Dataset rows start
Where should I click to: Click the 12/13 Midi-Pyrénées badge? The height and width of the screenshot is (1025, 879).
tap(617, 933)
Dataset rows end
Dataset rows start
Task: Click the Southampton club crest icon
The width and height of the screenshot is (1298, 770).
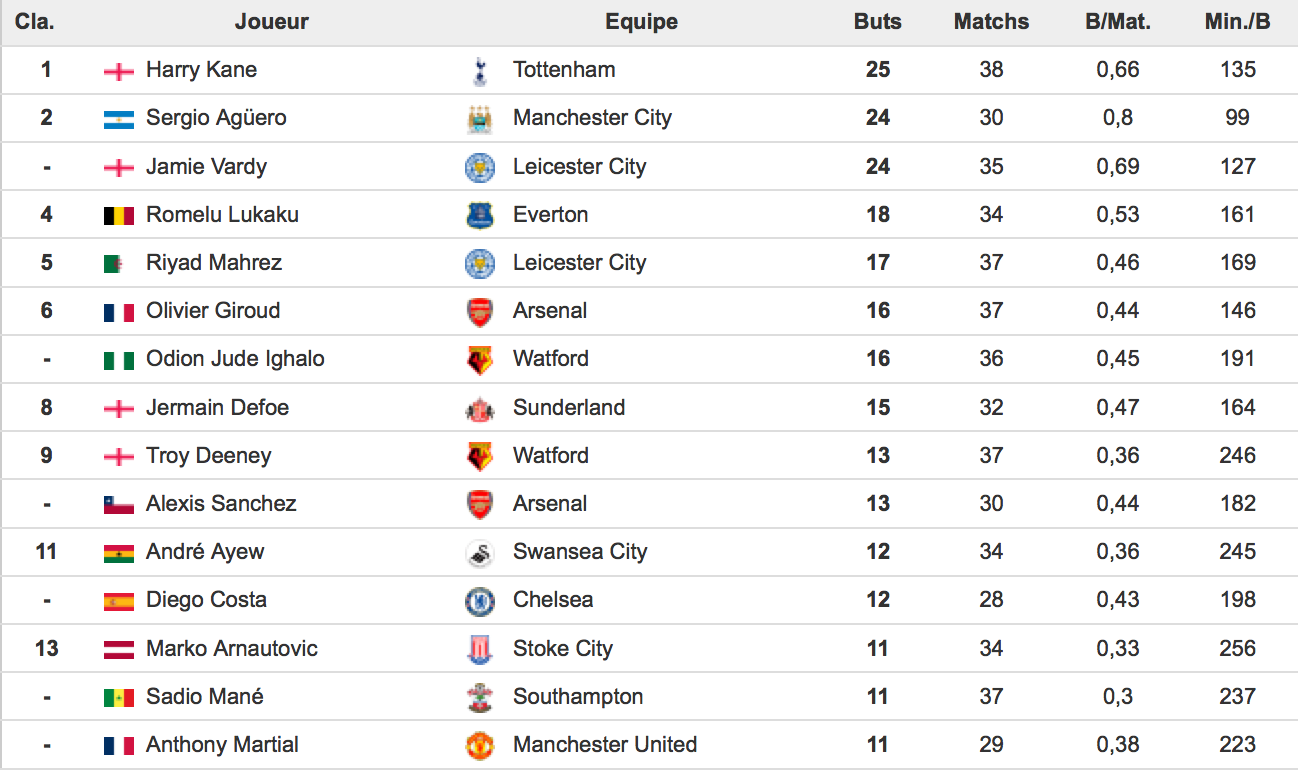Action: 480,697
Dataset rows end
• [Task to complete]: Convert the listing, starting with the line containing "Where should I" and going on through the line containing "tap(617, 933)", into a Markdown table with the columns Row and Line, leaving out any blank lines.

• [Finished exercise]:
| Row | Line |
|---|---|
| 1 | Where should I click to: Click the 12/13 Midi-Pyrénées badge? The height and width of the screenshot is (1025, 879). |
| 2 | tap(617, 933) |